- **Text segment**
————
8/16/2008 07:32:00 AM 1 Comment »

how can it be like this? how did it turn out like this? sigh... am talking about my wedding..

it supposed to be a simple and straighforward event. simple yet nice. nice meaning nice to my eyes ie it is done according to my taste, my choice. that's it. and it happens to be that my choice of a wedding is a simple, yet nice wedding. that's all. is it too hard to ask?

i've blogged about my dream wedding in previous posts, i've slow-talked my parents about it since i got engaged, meaning since 4 years ago, i've been constantly telling everyone about what kind of wedding that i have dreamt about, yet no one seems to listen or understand. which part of it that is so hard to understand?

i dont want insignificant people to come to my wedding. insignificant people that meant nothing to me to come and show off their faces at my wedding. it's supposed to be MY day, my happy day, and why should these people who bring nothing but pain and suffering in my life to come and be a guest at MY day? and since people who are significant to my life happen to be quite limited, hence the small, simple, yet nice wedding event. is it too difficult to understand?
————
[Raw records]

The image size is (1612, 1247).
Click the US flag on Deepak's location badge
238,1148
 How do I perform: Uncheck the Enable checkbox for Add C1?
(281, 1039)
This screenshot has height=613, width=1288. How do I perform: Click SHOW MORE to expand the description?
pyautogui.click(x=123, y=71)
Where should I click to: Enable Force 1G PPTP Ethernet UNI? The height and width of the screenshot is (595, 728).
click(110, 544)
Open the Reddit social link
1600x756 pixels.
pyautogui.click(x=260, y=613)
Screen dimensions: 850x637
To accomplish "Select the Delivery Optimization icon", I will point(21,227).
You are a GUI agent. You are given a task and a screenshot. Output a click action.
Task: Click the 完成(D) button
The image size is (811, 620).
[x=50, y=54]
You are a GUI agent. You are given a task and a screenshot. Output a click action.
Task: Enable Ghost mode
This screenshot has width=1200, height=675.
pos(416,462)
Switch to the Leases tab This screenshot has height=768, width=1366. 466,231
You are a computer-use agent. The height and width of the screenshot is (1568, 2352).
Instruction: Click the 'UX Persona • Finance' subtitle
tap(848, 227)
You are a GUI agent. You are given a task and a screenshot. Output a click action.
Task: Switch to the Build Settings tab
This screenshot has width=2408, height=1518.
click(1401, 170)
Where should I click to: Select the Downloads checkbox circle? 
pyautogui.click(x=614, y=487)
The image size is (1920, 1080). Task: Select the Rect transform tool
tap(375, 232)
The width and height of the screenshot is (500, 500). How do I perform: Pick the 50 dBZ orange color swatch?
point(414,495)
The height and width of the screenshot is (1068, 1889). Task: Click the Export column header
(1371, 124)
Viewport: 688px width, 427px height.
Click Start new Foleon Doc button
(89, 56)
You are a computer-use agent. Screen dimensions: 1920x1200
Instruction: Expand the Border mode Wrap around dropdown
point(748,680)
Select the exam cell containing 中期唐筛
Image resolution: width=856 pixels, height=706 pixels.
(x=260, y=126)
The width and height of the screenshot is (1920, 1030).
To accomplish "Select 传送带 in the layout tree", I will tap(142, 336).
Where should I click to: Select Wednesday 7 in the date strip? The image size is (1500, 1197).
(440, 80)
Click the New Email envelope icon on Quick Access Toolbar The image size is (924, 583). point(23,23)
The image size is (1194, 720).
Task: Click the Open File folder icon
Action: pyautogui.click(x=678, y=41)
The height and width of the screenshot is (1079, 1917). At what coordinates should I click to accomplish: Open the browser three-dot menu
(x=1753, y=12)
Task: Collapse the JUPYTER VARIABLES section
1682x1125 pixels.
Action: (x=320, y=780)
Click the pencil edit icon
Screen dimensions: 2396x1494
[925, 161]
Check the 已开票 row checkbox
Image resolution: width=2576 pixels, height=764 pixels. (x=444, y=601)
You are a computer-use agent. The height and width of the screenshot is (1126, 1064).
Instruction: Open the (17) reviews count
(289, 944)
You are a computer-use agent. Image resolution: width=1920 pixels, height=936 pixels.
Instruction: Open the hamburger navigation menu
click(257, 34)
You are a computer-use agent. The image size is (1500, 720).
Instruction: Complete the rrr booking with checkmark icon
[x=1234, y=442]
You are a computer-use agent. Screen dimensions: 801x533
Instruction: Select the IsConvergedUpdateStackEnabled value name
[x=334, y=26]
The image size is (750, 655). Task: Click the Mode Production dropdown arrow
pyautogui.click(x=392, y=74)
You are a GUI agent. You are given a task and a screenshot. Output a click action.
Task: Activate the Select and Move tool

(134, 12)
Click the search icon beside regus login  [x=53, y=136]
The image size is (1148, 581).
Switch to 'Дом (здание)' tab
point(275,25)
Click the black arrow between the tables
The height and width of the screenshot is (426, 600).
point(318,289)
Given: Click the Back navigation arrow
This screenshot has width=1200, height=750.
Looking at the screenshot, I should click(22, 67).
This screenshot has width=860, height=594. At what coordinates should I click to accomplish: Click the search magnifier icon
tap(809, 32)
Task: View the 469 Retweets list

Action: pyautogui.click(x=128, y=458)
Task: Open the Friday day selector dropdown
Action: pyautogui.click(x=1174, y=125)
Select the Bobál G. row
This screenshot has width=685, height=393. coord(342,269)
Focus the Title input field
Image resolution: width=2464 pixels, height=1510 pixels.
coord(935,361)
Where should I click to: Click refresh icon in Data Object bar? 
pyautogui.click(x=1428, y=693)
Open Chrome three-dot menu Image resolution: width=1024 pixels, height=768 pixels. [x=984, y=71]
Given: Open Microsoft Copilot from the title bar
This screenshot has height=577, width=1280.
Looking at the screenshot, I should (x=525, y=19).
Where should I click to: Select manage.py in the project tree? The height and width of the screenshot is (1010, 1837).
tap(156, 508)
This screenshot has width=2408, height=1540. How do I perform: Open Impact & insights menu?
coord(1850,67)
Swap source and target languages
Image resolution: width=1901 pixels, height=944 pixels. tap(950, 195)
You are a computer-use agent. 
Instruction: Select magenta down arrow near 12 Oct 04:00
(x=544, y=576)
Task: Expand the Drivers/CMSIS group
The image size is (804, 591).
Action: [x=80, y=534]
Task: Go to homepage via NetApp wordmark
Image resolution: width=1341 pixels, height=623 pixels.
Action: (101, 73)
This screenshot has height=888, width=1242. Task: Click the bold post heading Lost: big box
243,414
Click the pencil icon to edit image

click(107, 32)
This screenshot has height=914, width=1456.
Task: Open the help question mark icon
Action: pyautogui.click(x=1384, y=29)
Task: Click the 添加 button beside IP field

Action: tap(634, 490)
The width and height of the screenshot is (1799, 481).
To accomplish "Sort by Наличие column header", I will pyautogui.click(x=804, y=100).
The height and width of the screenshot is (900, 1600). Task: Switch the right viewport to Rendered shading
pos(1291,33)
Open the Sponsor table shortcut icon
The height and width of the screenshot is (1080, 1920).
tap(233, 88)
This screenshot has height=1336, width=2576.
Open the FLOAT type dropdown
————
- **Written request A**
Repeat the part of the wedding blog post that opens with the words containing "it supposed to" and closes with "hard to understand?", swapping "parents" for "family".
- **Written request B**
Write the next part of the wedding blog post, picking up after its last sentence.
These records were drawn from a separate source.

- **Expected answer A**
it supposed to be a simple and straighforward event. simple yet nice. nice meaning nice to my eyes ie it is done according to my taste, my choice. that's it. and it happens to be that my choice of a wedding is a simple, yet nice wedding. that's all. is it too hard to ask?

i've blogged about my dream wedding in previous posts, i've slow-talked my family about it since i got engaged, meaning since 4 years ago, i've been constantly telling everyone about what kind of wedding that i have dreamt about, yet no one seems to listen or understand. which part of it that is so hard to understand?

- **Expected answer B**
significant people meaning my friends, whoever they are, regardless of status or rank or whose father is a datuk or a farmer, who brought me joy, helped, supported and held my hands (not literally lol) when i have tears in my eyes, no matter in happiness or sadness, who taught me invaluable lessons about life that made me who i am today, friends who accept me just the way i am, friends who are meaningful to me, not just everyday friends. significant people meaning my aunt, who raised me like her own daughter for a whole year when my own mother had to fulfill her duty as a wife to my father that brought her to follow him to the opposite side of the world. my cousin who acted like a big brother to me when i have none myself. my uncle who came and saw me immediately when he heard about the unfortunate news about me and offered his help. these people are significant to me.

not a classmate who i had never talked to. not a friend who i had not been in contact for 10 years. not an aunt who came to my engagement event and ruined it all by commenting on my swatch and said it was not suitable and lady-like enough for the event, then forcing me to wear all the barang kemas that my mum had, then asked me to take off my colourful socks (it's my event, so i chose what i want to wear, you old bitch). or an aunt who would say, either i'm fat or tanned (gelap) without fail everytime i come to see her. or a cousin who commented on my fiance's family by saying 'awat tunang ko and famili die nampak cam org kampung je?' and looked at me sengih2. what the hell?

it's just happened also that i am the kind of person who keep grudges. so there you go.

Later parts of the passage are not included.